NCT number NCT01449487
Other study ID # Aros-001
Secondary ID
Status Completed
Phase Phase 1
First received September 30, 2011
Last updated May 20, 2014
Start date January 2012
Est. completion date May 2013

Study information

Verified date May 2014
Source Aros Pharma ApS
Contact n/a
Is FDA regulated No
Health authority Sweden: Medical Products Agency
Study type Interventional

Clinical Trial Summary

Irritable Bowel Syndrome (IBS) is a gastrointestinal disorder characterized by chronic abdominal pain and altered bowel habits in the absence of any organic cause. Patients with IBS visit the doctor more frequently, use more diagnostic tests, consume more medications, miss more workdays, and consume more overall direct costs than patients without IBS. More specific treatment of the localized symptoms of IBS is therefore needed, why the present study will investigate the effect and mechanisms of PPC-5650. PPC-5650 is a new chemical entity that can negatively modulate the activity of Acid sensing ion channels (ASICs). It is a potent low molecular weight inhibitor for this class of ion channels described to date.
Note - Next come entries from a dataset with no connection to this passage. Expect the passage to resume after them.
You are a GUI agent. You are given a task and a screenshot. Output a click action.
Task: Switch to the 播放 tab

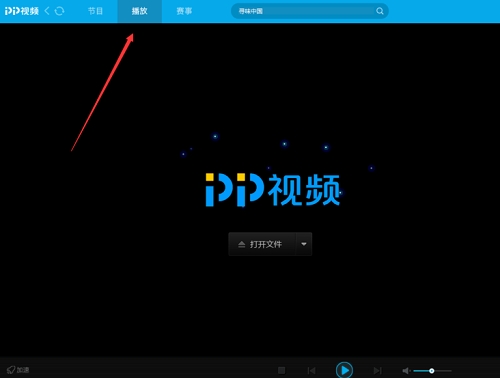click(x=139, y=11)
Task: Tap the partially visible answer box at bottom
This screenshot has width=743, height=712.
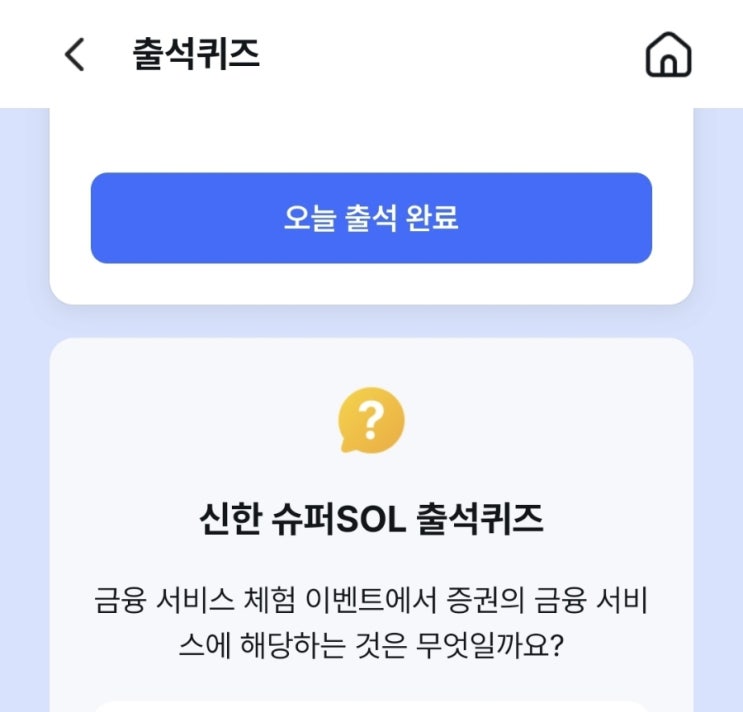Action: [x=371, y=706]
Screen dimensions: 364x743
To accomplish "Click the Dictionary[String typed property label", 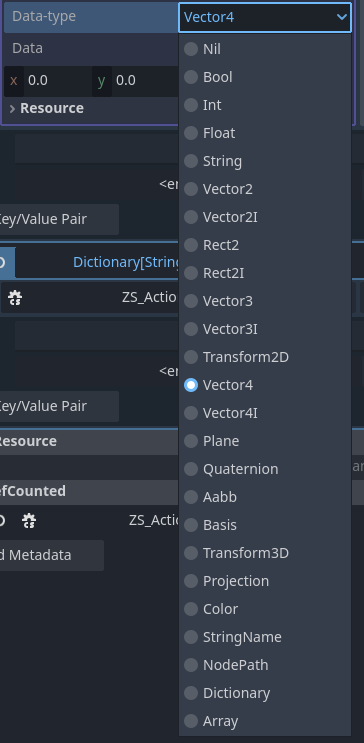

It is hypothesized that safety, efficacy and mechanisms of local administration in the rectum of PPC-5650 can be evaluated by use of experimental induced sensation and pain in the rectum.


Description:

Clinical pain and especially visceral pain is diffuse and widespread, and normally associated with many autonomic symptoms that may blur the characterization of disease in clinical practice. When treating clinical pain analgesic effects are difficult to evaluate due to a number of factors other than the pain intensity. These modifiers of the effect may include complaints relating to psychological, cognitive and social aspects of the illness, as well as systemic reactions. Hence, any change in these factors will invariably also interfere with pain intensity and pain quality and bias the assessment of analgesics in clinical trials.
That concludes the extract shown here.